Wednesday, January 22, 2014

We have so much time and so little to do. Strike that, reverse it. (Roald Dahl) Jan. 13th

I keep hearing that your mission goes by SO fast and that the first transfer is the slowest . . . .  I did not think that was true because my first transfer was the fastest six weeks of my life...but this transfer is nearing halfway point...and it is definitely going by faster than the first.  I have been thinking a lot about how fast the mission goes by, and I pulled a little quote from Pinterest and then made it my own. "What you do today is important - because you are giving up a day of your mission for it...which is a lot more than a day of your life, because your life is a lot longer than your mission." This week we had a New Years Taikai, and as part of the Taikai there was a video presentation with TONS of missionary pictures.
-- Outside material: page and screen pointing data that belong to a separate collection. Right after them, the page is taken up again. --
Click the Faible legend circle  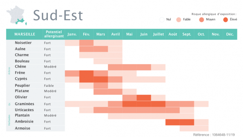(x=179, y=20)
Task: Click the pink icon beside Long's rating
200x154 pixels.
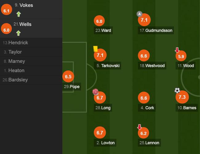Action: pos(95,92)
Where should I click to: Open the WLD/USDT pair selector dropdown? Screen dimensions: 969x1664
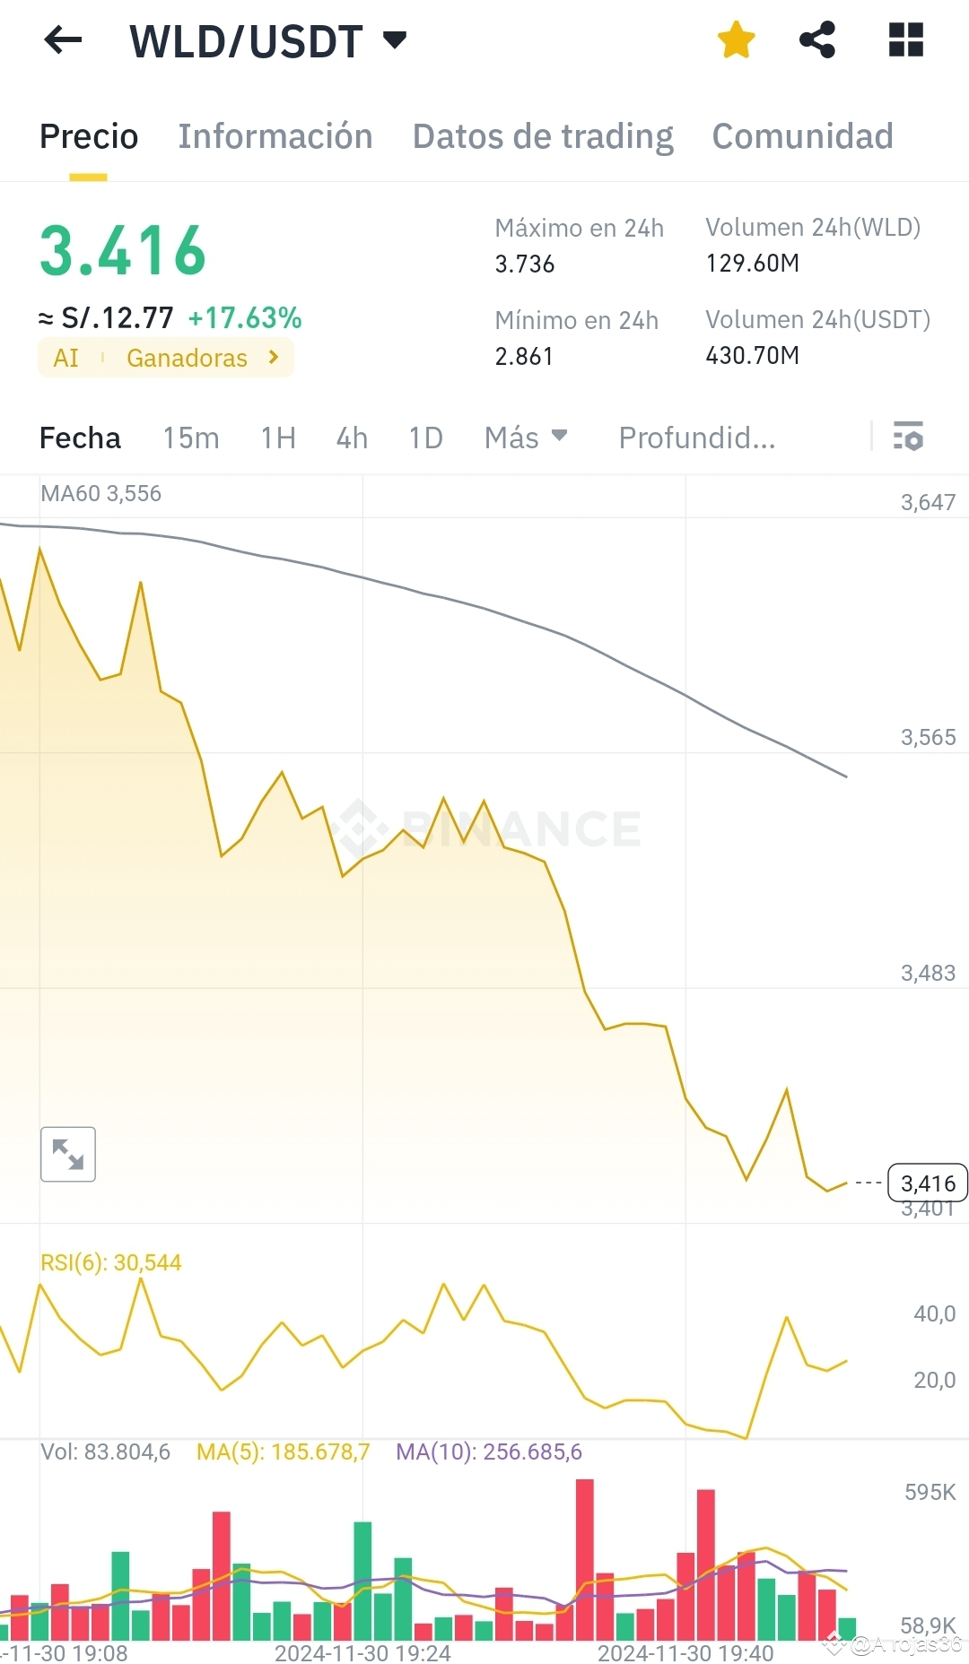click(x=394, y=40)
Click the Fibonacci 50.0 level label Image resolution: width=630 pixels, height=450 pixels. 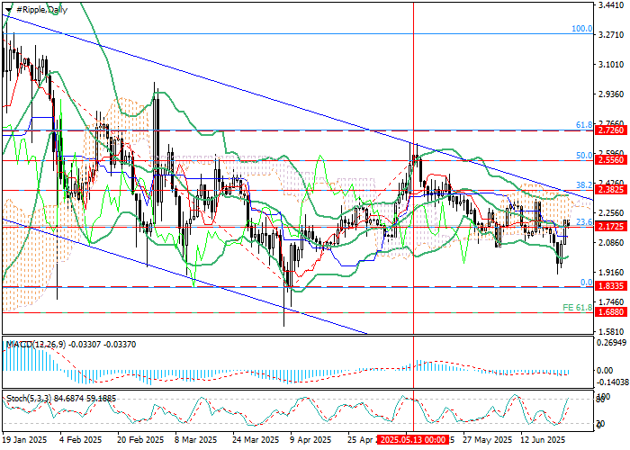(583, 155)
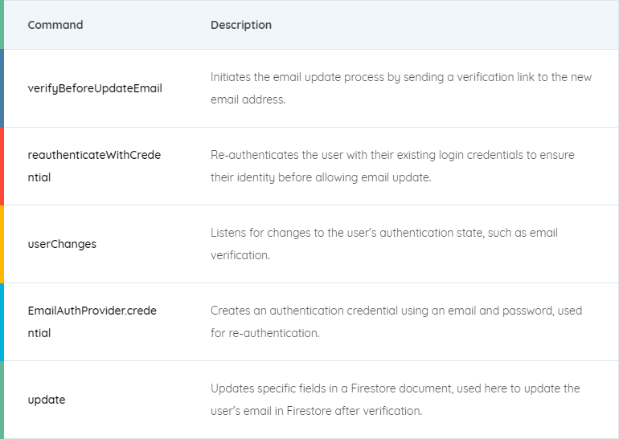
Task: Click the userChanges command text
Action: 62,244
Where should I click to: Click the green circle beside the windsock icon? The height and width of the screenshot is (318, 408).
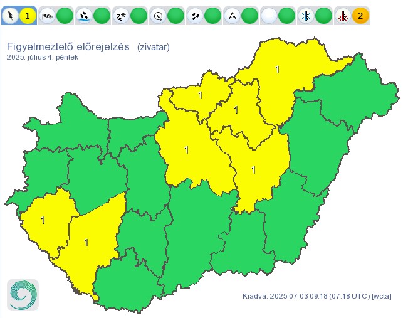pyautogui.click(x=65, y=15)

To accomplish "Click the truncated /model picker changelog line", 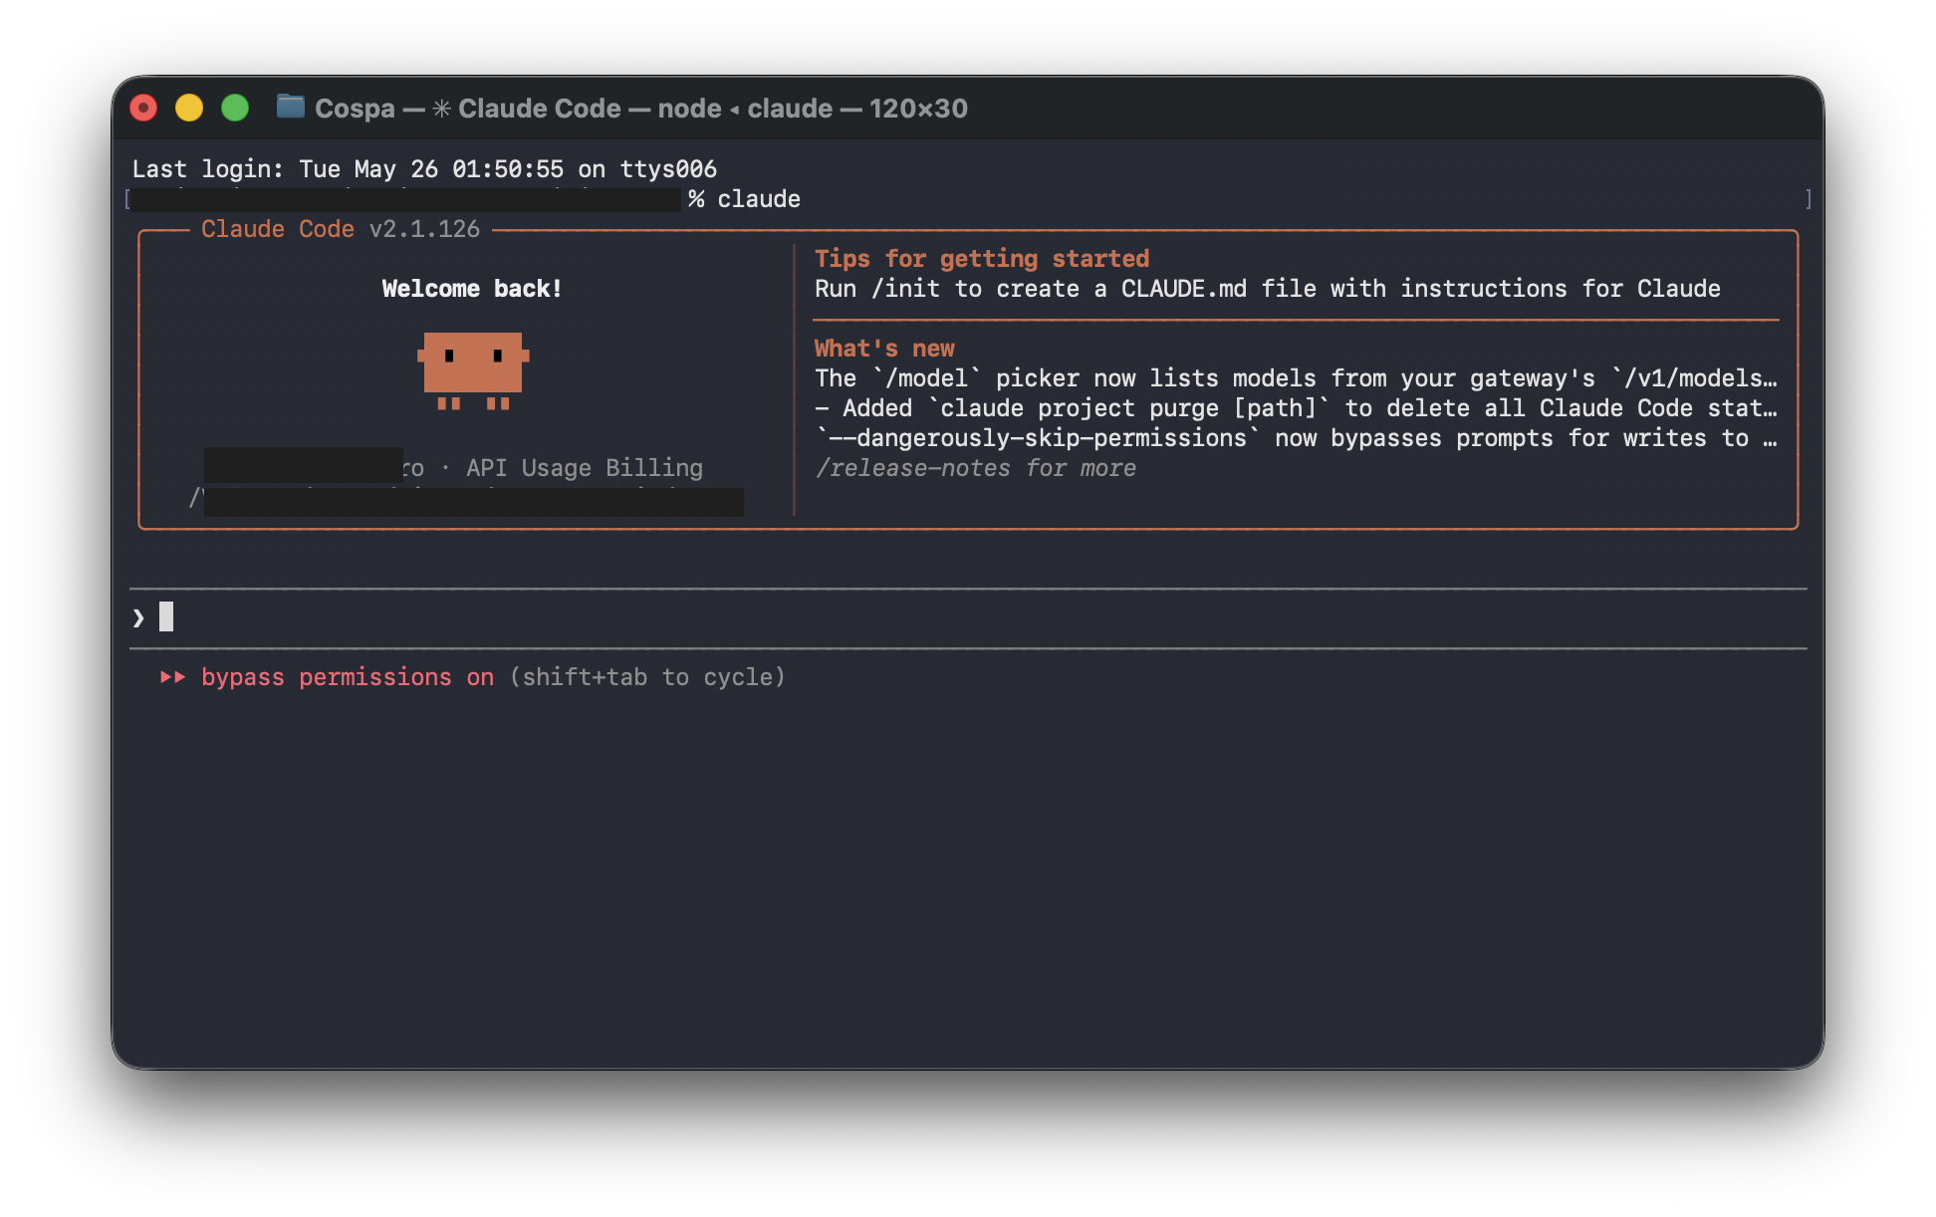I will pos(1296,378).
Even though my doki was not in it a lot because we just got here, there were a lot of missionaries that I have gotten close to in the two months that I have been here...and I LOVED seeing all the pictures.  Being on a mission puts everything in perspective, in a way that I have never experienced. The important things become more important...and everything else just does not matter as much. 

At a Festival
There is nothing quite like teaching the people of Japan and walking around Japanese street festivals trying to convince everyone to come to our Free English class....(I am convinced that if we were to tell people that we were teaching English for a dollar, more people would come because they would think, Wow! What a great deal! But because it is free, everyone assumes that there is some sort of catch. And there is nothing quite like biking across town in the pouring rain in the most attractive rain suits I have ever seen - to visit an investigator who does not know you are coming - just to show up at her house and have her say: "I can not believe that you are here. I was just cleaning my living room and thinking about you and your message...and then you showed up at my front door!" There is nothing quite like trying to navigate the trains in Japan. There is nothing quite like relying on the Lord for absolutely everything that you do, and trying so hard that you collapse on your futon completely exhausted each night. 

The Lord knows each of us. This is something that I have come to know with absolute surety as I labor in Japan, in a language that I really do not know, and teach people who have never even really heard of God. If this message were not true, the things that we are doing here would be absolutely impossible. Because they truly are impossible for me. My calling is impossible. But for the Lord, all things are possible.